Любка встретила его смехом. А он на нее и не глянул. Поступил в МТС трактористом. Женился на Насте, которая от удивления плакала, на людей смотрела извиняющимися глазами, встречаясь с Любкой, опускала голову и носила ее ребятишкам гостинцы.
Настя сидела согнувшись и закрыв глаза. Боль ушла. Настя отчетливо чувствовала свою грудь, словно сняла тесный лифчик. О муже Настя не думала. Отметила еще ночью, что нет у нее стыда ни за себя, ни за него, ни за Любку. Есть только жалость к Любкиным ребятам. Сейчас она вдруг вспомнила Любкину прибранную избу и немецкого доктора за столом. И вдруг она поняла, что в немце том ее поразила умытость. Подтянутость тоже. Но более всего – умытость. Она таких мужиков и не видела. У всех даже в банный день лицо бывало распаренным, но не умытым. У всех даже по праздникам костюм был либо велик, либо тесен, но всегда мешковатый и мятый. А Мишка-муж так из своего тракторно-засаленного и не вылезает. И гимнастерку носит по месяцу. Умытыми были только дети и яблоки.

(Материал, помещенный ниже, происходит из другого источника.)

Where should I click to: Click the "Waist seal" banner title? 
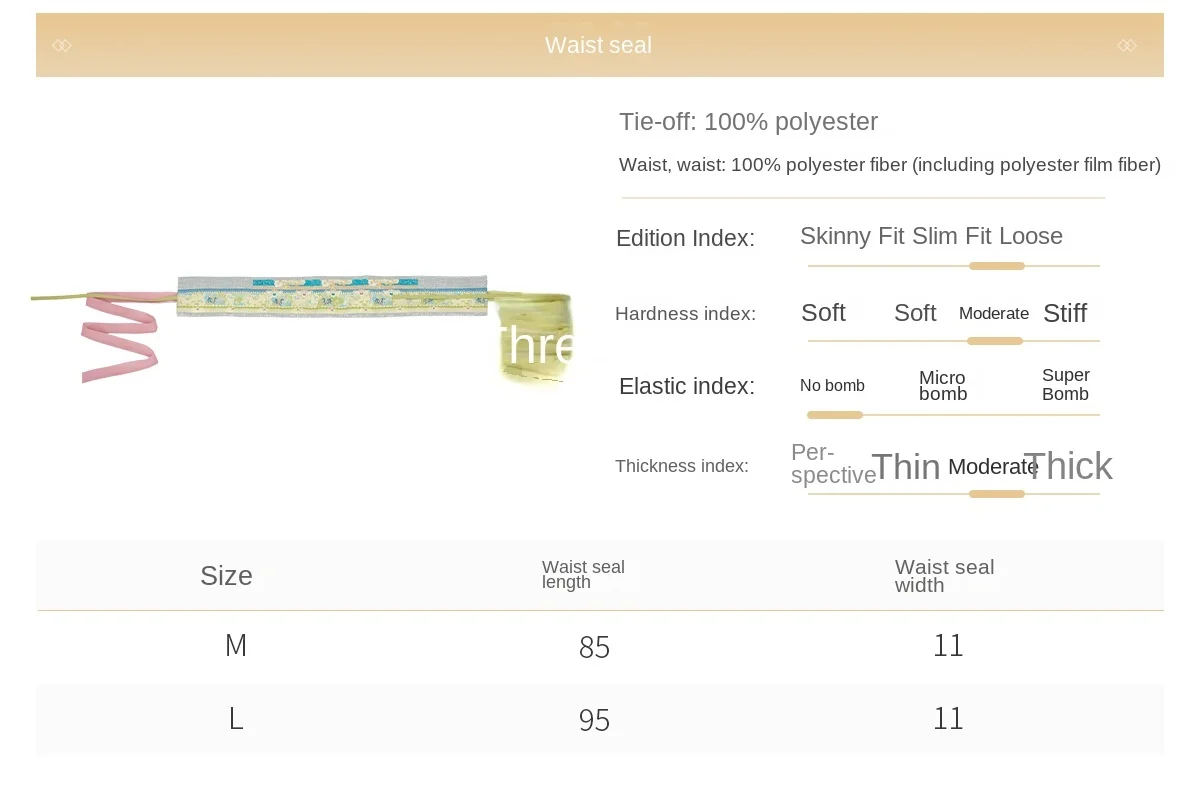coord(598,45)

"Я тебя, Настя, на музыке буду учить, – говорил Настин отец, мужик высокого роста, с провалившимися от работы глазами. – От музыки в деревне должна начаться другая жизнь – интернационал называется".
Отец помер в ссылке.
А перед самой войной захватили Настину избу тараканы. Она их шпарила кипятком, била туфлей-"спортсменкой". Потом стала бить кулаком. И они ушли. Теперь снова придут.
Настя представила – сидят тараканы в избе, как пчелиный рой, и гудят.

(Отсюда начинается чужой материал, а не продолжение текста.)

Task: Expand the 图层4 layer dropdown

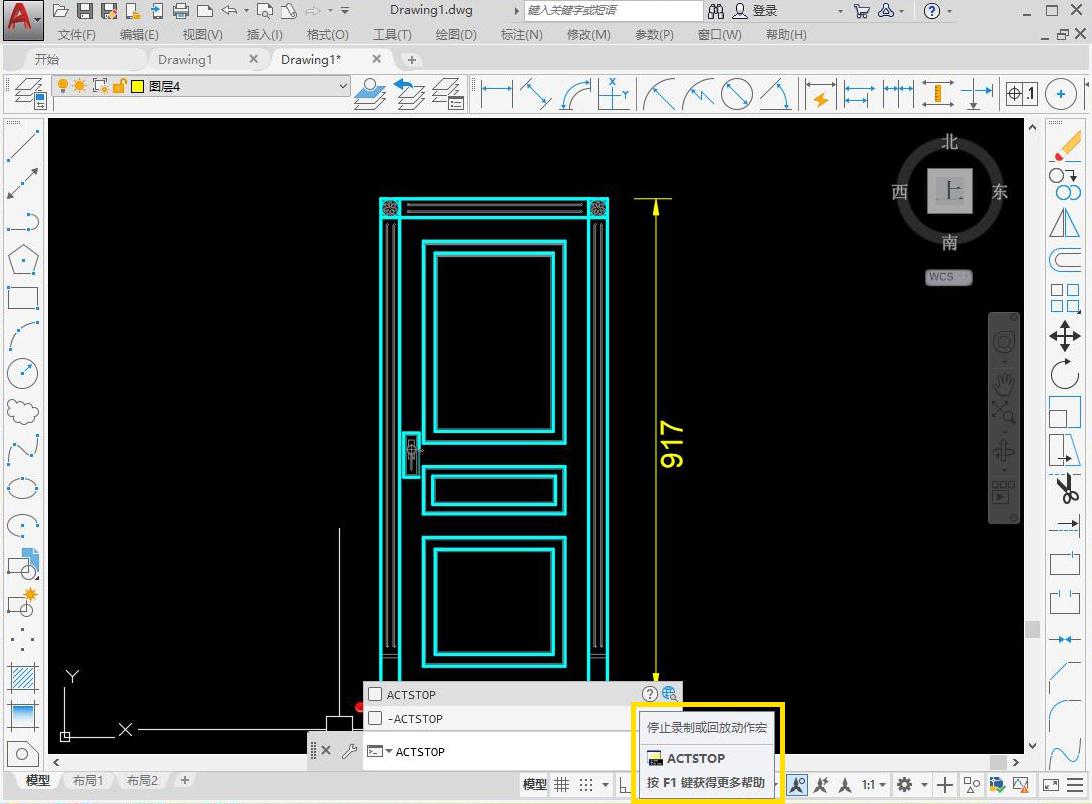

Представила Настя рояль. И себя за роялем... Сполоснулась, изведя оставшуюся горячую воду. Надела на себя все красивое и туфельки коричневые, в которых ходила убивать немца. И голубые носочки.
Был у нее шанс. Ребенок был. Мальчик.
Перед самым концом войны пришел к ней в избу мужик дикий в ватнике, в галифе синем. Шея закутана лисой рыжей, ноги босые по снегу. Настя о нем слышала и оттого испугалась. Звали мужика Панькой. Говорили – колдун. Говорили – немцы в него ротой стреляли, попасть не могли. За руку Панька вел мальчика лет пяти, очень пристального, с чистым, как у святого, лицом. Мальчик тоже был в ватнике и в ботинках с калошами.

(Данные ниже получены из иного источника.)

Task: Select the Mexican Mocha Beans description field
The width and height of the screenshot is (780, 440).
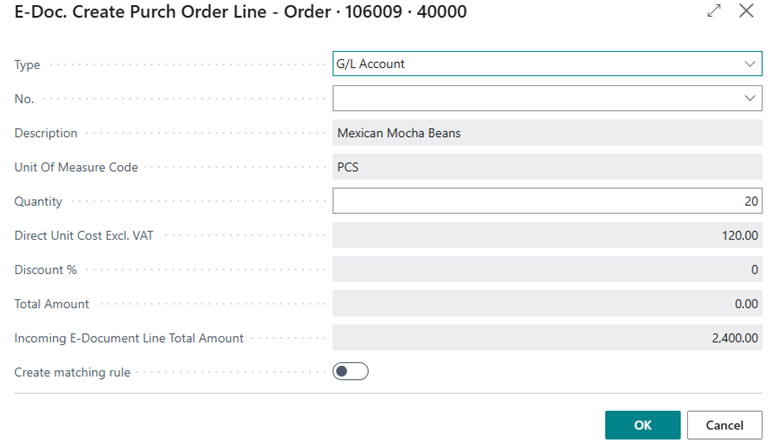Action: tap(547, 133)
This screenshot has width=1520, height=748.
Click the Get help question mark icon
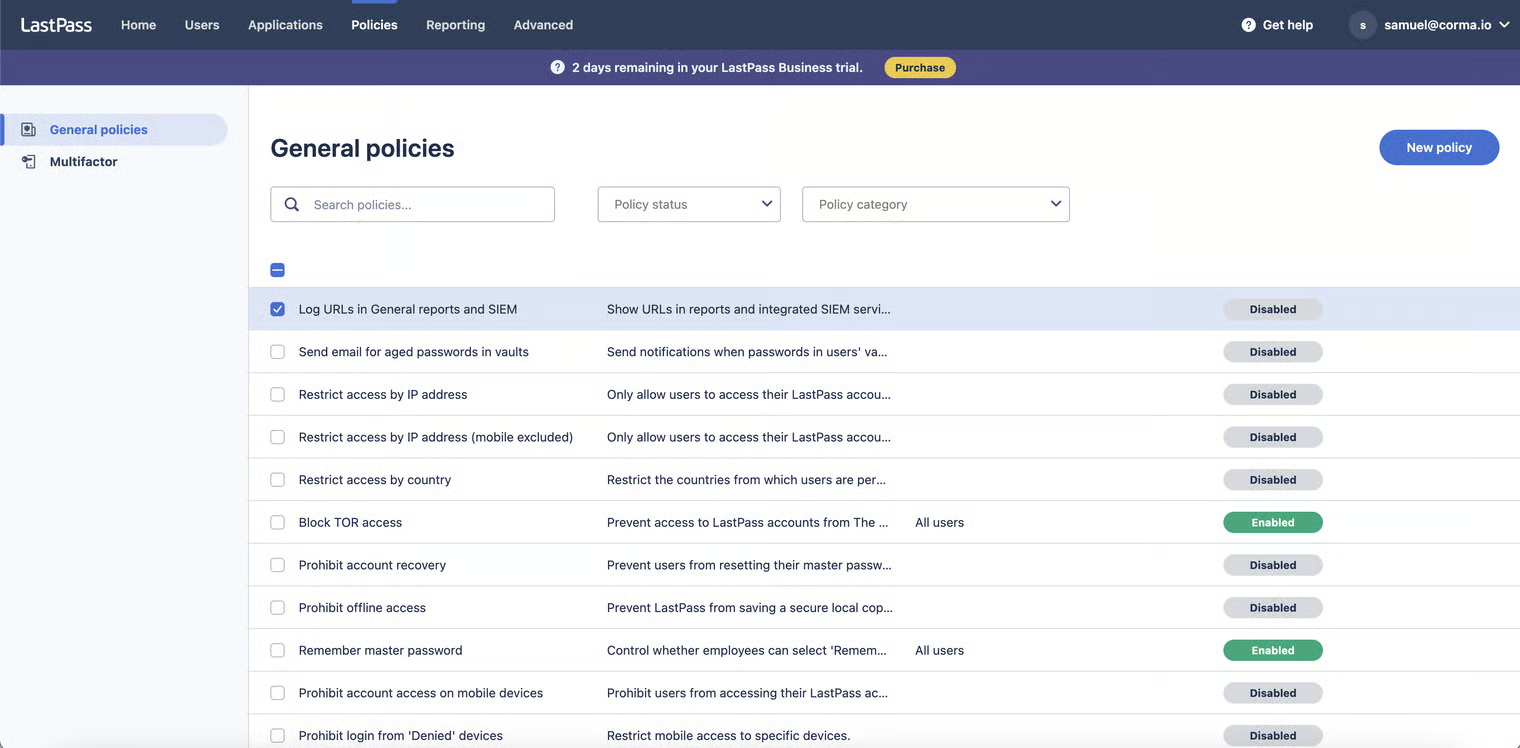(x=1248, y=25)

– Пусти переночевать, девка, – каким-то нелюдским басом попросил мужик. – Мы смирные. Она попятилась. Ночью мужик разбудил ее. Настя лягнула его ногой.
– Дура, – сказал он. – Слушай тихо. Я уйду сейчас. Мальчика вырастишь?
– Нет, нет, – забормотала Настя. – Забирай с собой. Я своего родного рожу.
– Он и есть твой, – тем же лесным голосом сказал мужик. – Единственный твой. Ну, не признала... Ну, Бог с тобой...
Ушли они на предворье. В туман. Она накормила их горячей картошкой. Мальчику лепешку дала.
К вечеру заныло у нее сердце, она даже согнулась. Пришла к Любке. Любка с ребятами ужинала. И, глядя на них с какой-то любовью неизъяснимой, Настя спросила, зная ответ наперед:
– Любка, взяла бы ребенка, мальчика? Если бы так случилось...
– Как же не взяла бы, если ему идти не к кому?
Повесилась Настя во дворе на вожжах. Когда петля затянулась, увидела Настя белый мох в сосновом бору, белые грибы и мальчика в ботинках с калошами. Настя побежала к нему, но ударил рояль всеми струнами, всеми звонами – всем черным небом.
Васька Егоров смотрел с бугра на вспаханное немецкое кладбище. Оно выделялось среди травяной земли как площадка для какого-то бешеного футбола. Рядом с ним ровным кругом чернело кострище. Кресты немецкие выгорели все до единого, не осталось ни одной головешки. Кто-то сгреб граблями уголье в центр, и теперь в центре круга белела пирамидка пепла. Эта геометрия не вязалась с жестяным блеском речной воды, сырой зеленью елок на той стороне реки, светлым житом возрождающейся земли и ощущением надежды на новое духовное существование русских людей, Ваське нестерпимо стало. Ушло все. Услыхал Васька рояль. Рояль играл громко. Звуки стиснули Васькину голову, наклонили ее к земле.
Васька сошел с бугра и, забросив мешок за плечо, направился к поезду, а до поезда двадцать верст.
В деревне он столкнулся с козой и старухой, ее хозяйкой. Коза бодала ворота. Старуха сидела на камне, врытом в землю сбоку ворот. А прямо в воротах, как в раме, висела женщина в голубых носочках. Висела она высоко, на короткой веревке. Коричневые туфельки валялись на земле.
– Внучек, – сказала старуха, – сними ее. Мне, видишь, никак.